What to produce:
Quote the lines below from the one containing "You are a GUI" to the final line, both ends included; exclude the pictures.

Collected data:
»»
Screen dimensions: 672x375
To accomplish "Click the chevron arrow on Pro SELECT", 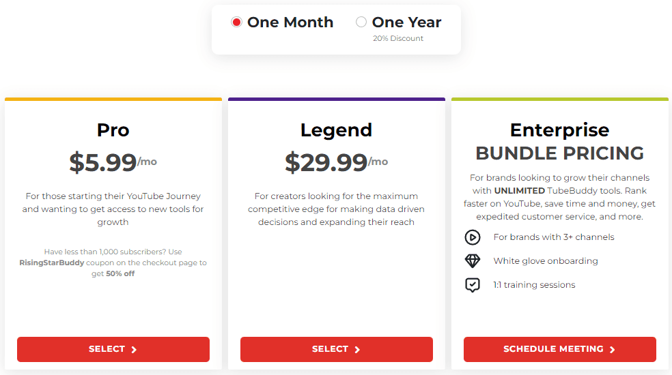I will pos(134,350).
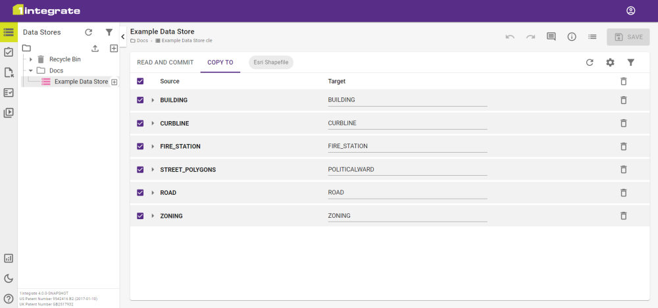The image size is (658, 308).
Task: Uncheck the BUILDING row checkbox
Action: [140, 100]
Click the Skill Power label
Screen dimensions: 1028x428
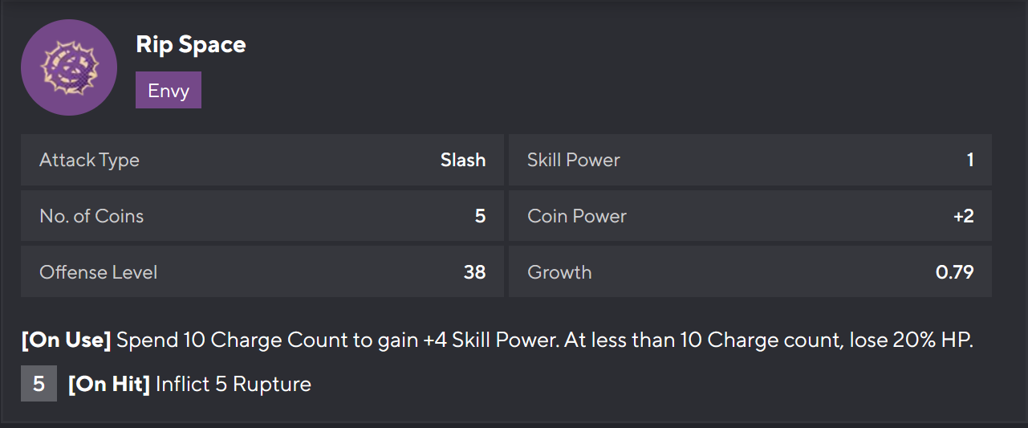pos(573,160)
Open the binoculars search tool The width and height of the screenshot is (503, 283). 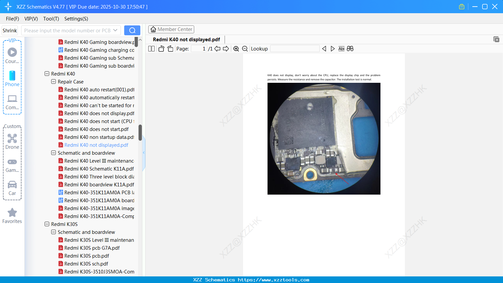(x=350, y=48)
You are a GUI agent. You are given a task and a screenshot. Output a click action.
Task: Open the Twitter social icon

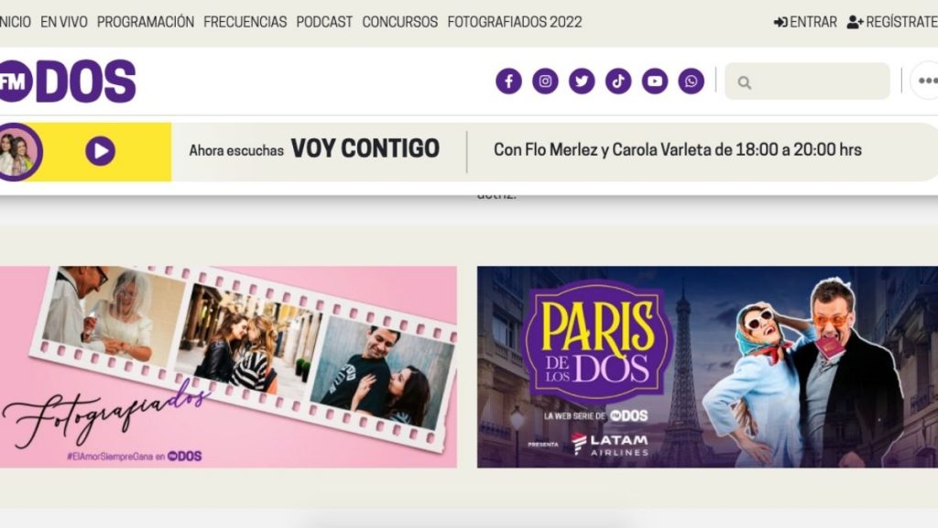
««
Result:
You are a GUI agent. You are given a task and a screenshot. Output a click action.
Task: Open the Twitter social icon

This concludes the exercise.